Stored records
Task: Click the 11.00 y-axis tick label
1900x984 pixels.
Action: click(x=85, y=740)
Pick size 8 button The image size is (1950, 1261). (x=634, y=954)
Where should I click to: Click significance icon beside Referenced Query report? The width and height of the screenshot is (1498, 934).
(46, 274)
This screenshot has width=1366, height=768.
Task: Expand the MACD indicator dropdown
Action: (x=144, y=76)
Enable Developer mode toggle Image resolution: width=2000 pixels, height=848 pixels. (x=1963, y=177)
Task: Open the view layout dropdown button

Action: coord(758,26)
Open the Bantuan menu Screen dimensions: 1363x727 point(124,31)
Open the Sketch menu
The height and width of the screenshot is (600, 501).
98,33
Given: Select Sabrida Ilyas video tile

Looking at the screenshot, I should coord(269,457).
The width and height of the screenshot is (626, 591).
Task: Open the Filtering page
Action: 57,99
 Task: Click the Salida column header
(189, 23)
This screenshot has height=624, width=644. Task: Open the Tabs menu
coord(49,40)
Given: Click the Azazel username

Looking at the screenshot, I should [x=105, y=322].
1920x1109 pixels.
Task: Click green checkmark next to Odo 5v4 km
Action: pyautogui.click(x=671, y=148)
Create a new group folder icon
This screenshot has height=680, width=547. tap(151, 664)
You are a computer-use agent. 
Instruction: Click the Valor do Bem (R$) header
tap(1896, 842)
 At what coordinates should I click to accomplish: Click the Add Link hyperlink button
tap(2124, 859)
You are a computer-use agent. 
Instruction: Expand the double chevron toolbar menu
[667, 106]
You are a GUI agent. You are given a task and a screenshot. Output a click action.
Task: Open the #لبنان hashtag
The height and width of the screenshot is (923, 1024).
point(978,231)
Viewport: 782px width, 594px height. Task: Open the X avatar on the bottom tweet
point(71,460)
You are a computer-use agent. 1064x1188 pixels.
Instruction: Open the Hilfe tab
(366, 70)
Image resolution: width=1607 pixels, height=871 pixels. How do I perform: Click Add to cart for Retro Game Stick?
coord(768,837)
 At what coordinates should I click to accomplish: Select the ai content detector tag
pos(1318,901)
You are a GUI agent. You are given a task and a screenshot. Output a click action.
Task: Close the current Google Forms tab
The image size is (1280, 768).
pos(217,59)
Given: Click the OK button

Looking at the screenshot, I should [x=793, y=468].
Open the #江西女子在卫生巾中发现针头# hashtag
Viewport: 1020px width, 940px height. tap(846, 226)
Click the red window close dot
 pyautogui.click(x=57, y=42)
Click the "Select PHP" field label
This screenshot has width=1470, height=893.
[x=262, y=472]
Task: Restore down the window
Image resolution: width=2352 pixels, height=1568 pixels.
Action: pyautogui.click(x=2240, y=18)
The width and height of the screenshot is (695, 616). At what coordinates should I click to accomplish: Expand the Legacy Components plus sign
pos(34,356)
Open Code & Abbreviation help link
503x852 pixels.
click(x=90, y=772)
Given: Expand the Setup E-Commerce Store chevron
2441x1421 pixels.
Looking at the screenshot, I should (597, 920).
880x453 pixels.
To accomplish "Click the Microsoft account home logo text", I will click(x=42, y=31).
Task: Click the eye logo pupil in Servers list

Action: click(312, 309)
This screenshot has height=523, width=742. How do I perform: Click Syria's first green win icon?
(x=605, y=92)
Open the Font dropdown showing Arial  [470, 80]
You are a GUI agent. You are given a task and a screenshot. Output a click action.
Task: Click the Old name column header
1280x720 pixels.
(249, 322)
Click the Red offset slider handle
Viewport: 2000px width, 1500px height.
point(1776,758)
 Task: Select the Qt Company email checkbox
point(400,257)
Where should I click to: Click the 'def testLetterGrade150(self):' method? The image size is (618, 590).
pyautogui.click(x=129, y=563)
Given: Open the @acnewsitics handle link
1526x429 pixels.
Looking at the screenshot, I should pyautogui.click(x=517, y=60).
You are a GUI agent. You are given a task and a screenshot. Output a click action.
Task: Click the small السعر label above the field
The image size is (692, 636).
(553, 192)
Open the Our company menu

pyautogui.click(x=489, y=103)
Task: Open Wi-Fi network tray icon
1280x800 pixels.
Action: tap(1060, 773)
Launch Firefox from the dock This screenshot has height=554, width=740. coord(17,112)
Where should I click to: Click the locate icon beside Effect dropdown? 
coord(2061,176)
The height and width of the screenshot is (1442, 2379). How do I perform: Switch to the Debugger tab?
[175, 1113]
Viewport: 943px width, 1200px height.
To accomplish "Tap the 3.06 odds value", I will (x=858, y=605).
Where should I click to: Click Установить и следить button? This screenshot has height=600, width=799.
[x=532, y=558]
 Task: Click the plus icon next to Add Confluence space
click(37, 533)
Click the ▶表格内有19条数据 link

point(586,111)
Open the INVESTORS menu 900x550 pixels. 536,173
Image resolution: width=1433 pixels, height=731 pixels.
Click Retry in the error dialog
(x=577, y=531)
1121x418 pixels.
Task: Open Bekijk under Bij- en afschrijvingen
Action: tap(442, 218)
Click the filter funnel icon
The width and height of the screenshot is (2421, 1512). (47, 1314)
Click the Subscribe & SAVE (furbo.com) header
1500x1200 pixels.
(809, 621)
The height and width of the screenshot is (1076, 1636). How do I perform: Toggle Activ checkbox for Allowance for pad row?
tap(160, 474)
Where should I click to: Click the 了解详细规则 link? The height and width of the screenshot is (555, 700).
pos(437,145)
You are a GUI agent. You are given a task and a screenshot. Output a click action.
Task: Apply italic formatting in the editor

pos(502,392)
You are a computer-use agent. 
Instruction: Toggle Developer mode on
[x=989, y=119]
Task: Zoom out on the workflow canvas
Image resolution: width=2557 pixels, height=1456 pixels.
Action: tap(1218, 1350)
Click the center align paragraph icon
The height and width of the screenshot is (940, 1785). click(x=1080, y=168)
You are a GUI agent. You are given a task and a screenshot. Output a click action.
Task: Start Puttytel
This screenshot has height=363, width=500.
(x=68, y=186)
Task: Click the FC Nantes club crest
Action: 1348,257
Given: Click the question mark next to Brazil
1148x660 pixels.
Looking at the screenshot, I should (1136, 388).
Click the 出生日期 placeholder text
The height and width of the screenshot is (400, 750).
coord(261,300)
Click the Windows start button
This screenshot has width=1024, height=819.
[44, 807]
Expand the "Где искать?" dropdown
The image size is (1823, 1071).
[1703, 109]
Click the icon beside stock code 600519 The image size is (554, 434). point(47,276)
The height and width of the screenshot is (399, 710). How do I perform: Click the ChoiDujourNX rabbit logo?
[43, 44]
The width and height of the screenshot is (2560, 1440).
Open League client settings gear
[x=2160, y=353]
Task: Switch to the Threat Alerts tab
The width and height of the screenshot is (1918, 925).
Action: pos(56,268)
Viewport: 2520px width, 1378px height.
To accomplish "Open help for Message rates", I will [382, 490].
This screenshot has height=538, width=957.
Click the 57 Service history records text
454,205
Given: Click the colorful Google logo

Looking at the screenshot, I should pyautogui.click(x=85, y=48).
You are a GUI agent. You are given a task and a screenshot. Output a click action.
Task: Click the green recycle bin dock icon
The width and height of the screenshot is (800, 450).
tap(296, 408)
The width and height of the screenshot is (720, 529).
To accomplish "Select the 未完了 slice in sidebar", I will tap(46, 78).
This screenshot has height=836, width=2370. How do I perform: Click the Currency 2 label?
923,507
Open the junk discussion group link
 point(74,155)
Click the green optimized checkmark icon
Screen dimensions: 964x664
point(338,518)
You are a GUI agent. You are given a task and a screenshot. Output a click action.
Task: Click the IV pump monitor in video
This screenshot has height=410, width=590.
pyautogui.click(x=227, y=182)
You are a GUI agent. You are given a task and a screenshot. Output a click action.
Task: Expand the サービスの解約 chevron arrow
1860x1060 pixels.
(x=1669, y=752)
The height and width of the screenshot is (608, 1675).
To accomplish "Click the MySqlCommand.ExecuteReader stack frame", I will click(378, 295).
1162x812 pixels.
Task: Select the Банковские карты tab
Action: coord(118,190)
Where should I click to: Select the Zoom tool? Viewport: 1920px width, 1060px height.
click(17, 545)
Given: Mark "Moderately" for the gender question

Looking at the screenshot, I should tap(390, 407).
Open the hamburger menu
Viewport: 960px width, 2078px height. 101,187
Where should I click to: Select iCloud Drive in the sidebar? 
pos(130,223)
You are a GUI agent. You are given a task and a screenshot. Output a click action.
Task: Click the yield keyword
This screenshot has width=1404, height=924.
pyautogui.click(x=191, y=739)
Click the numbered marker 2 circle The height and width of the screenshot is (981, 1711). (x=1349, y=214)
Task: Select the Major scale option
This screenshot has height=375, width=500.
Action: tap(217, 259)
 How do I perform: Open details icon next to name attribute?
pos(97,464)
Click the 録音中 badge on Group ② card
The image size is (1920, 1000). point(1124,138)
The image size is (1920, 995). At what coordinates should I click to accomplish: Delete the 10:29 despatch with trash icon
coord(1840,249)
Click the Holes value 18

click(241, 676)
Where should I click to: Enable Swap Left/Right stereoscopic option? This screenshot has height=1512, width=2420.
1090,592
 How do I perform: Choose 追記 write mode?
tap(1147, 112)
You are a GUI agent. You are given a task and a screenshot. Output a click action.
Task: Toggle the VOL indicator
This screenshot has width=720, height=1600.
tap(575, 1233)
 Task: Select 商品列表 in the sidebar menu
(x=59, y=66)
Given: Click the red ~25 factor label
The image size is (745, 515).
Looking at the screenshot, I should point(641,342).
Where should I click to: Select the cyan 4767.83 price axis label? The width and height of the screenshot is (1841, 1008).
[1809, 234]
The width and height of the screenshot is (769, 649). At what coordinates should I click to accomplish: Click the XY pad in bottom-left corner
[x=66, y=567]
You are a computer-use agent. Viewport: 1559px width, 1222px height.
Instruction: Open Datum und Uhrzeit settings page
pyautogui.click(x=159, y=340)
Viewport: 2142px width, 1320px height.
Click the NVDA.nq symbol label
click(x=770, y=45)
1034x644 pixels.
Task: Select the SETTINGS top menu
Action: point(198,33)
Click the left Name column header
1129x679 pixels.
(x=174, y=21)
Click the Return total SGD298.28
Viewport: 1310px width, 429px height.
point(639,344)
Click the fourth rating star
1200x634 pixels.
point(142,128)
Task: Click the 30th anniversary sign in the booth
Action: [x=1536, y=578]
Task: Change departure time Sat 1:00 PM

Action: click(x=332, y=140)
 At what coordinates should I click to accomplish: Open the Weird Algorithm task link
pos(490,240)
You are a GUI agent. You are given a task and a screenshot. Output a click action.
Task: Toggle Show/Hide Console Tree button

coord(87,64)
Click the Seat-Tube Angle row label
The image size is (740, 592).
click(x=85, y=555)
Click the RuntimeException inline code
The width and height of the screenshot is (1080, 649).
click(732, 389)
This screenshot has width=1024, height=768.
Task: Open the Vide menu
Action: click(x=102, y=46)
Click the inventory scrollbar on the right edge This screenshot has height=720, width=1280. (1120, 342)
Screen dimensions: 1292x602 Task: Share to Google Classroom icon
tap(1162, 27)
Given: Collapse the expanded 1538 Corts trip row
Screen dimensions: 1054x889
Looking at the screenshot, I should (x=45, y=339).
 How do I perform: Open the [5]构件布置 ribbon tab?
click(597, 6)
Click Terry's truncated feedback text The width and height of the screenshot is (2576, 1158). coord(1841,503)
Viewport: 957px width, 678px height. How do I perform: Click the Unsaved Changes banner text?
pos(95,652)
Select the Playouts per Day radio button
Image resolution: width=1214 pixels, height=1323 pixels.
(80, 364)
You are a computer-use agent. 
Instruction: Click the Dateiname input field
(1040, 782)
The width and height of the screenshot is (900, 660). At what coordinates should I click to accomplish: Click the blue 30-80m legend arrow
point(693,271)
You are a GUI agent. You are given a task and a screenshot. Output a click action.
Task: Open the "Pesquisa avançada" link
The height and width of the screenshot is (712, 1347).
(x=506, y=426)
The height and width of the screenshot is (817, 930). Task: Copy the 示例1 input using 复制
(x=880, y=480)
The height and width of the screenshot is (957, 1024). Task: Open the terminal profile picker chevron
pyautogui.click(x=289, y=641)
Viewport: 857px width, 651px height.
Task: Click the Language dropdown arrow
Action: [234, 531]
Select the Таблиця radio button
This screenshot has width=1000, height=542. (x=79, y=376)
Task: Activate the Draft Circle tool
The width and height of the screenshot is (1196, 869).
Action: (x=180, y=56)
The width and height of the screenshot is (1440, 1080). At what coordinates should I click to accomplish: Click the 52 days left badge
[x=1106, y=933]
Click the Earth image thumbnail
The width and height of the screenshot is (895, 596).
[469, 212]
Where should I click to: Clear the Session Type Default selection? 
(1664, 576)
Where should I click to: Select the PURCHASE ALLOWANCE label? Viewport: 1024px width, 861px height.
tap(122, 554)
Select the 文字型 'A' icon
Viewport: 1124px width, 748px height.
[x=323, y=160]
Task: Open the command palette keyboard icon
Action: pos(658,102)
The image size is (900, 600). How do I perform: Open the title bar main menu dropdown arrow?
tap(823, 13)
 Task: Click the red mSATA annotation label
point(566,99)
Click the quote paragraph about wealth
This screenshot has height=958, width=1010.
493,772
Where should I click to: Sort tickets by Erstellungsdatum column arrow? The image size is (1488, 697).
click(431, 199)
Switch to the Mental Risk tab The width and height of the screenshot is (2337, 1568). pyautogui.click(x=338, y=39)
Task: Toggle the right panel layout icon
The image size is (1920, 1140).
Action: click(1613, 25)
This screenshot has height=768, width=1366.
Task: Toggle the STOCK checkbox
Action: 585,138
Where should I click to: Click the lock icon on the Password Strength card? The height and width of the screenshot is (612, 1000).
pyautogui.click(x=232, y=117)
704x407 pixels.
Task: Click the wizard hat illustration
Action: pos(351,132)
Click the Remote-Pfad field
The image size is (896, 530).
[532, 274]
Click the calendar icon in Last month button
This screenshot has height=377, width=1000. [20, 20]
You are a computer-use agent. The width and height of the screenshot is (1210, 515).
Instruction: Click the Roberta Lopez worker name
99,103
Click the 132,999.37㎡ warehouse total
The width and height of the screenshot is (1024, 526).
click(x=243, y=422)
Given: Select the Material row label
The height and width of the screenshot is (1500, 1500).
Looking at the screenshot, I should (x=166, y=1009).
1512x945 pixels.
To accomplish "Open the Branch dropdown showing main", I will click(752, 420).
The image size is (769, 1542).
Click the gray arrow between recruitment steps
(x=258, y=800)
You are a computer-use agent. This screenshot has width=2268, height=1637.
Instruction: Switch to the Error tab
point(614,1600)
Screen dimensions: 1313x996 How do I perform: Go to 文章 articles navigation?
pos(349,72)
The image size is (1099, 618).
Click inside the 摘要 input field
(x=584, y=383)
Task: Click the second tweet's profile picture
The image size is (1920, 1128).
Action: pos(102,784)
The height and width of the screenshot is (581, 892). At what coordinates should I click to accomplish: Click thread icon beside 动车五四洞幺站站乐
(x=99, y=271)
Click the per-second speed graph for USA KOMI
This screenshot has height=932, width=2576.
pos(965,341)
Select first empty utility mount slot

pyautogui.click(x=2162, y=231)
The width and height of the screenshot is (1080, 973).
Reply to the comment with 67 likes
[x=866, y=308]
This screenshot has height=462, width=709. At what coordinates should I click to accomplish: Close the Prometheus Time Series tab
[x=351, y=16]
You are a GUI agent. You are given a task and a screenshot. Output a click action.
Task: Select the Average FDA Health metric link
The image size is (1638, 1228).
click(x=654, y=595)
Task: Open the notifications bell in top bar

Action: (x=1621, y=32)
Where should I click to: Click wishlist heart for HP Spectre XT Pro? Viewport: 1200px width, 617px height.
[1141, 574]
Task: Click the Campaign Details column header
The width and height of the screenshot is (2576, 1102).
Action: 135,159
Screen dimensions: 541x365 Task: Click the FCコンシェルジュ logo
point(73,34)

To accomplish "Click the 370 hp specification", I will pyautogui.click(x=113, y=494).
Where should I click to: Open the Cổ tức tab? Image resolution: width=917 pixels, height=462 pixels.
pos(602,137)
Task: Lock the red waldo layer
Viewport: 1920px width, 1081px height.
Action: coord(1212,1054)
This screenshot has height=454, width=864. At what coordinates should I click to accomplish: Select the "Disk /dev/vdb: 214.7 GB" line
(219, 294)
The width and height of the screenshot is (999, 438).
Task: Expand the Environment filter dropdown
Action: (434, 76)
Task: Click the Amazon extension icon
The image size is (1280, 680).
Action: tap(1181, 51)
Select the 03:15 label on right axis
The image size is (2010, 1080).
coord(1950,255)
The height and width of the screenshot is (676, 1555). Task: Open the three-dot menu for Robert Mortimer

* The problem *
Turn the stretch of the records above, from the line containing "The width and height of the screenshot is (900, 660)." through the line containing "tap(823, 13)", into a Markdown table with the columns "No." and "Entry". Number each line in order, and skip any blank ones.

* Answer to this exercise *
| No. | Entry |
|---|---|
| 1 | The width and height of the screenshot is (900, 660). At what coordinates should I click to accomplish: Click the blue 30-80m legend arrow |
| 2 | point(693,271) |
| 3 | You are a GUI agent. You are given a task and a screenshot. Output a click action. |
| 4 | Task: Open the "Pesquisa avançada" link |
| 5 | The height and width of the screenshot is (712, 1347). |
| 6 | (x=506, y=426) |
| 7 | The height and width of the screenshot is (817, 930). Task: Copy the 示例1 input using 复制 |
| 8 | (x=880, y=480) |
| 9 | The height and width of the screenshot is (957, 1024). Task: Open the terminal profile picker chevron |
| 10 | pyautogui.click(x=289, y=641) |
| 11 | Viewport: 857px width, 651px height. |
| 12 | Task: Click the Language dropdown arrow |
| 13 | Action: [234, 531] |
| 14 | Select the Таблиця radio button |
| 15 | This screenshot has width=1000, height=542. (x=79, y=376) |
| 16 | Task: Activate the Draft Circle tool |
| 17 | The width and height of the screenshot is (1196, 869). |
| 18 | Action: (x=180, y=56) |
| 19 | The width and height of the screenshot is (1440, 1080). At what coordinates should I click to accomplish: Click the 52 days left badge |
| 20 | [x=1106, y=933] |
| 21 | Click the Earth image thumbnail |
| 22 | The width and height of the screenshot is (895, 596). |
| 23 | [469, 212] |
| 24 | Where should I click to: Clear the Session Type Default selection?  |
| 25 | (1664, 576) |
| 26 | Where should I click to: Select the PURCHASE ALLOWANCE label? Viewport: 1024px width, 861px height. |
| 27 | tap(122, 554) |
| 28 | Select the 文字型 'A' icon |
| 29 | Viewport: 1124px width, 748px height. |
| 30 | [x=323, y=160] |
| 31 | Task: Open the command palette keyboard icon |
| 32 | Action: pos(658,102) |
| 33 | The image size is (900, 600). How do I perform: Open the title bar main menu dropdown arrow? |
| 34 | tap(823, 13) |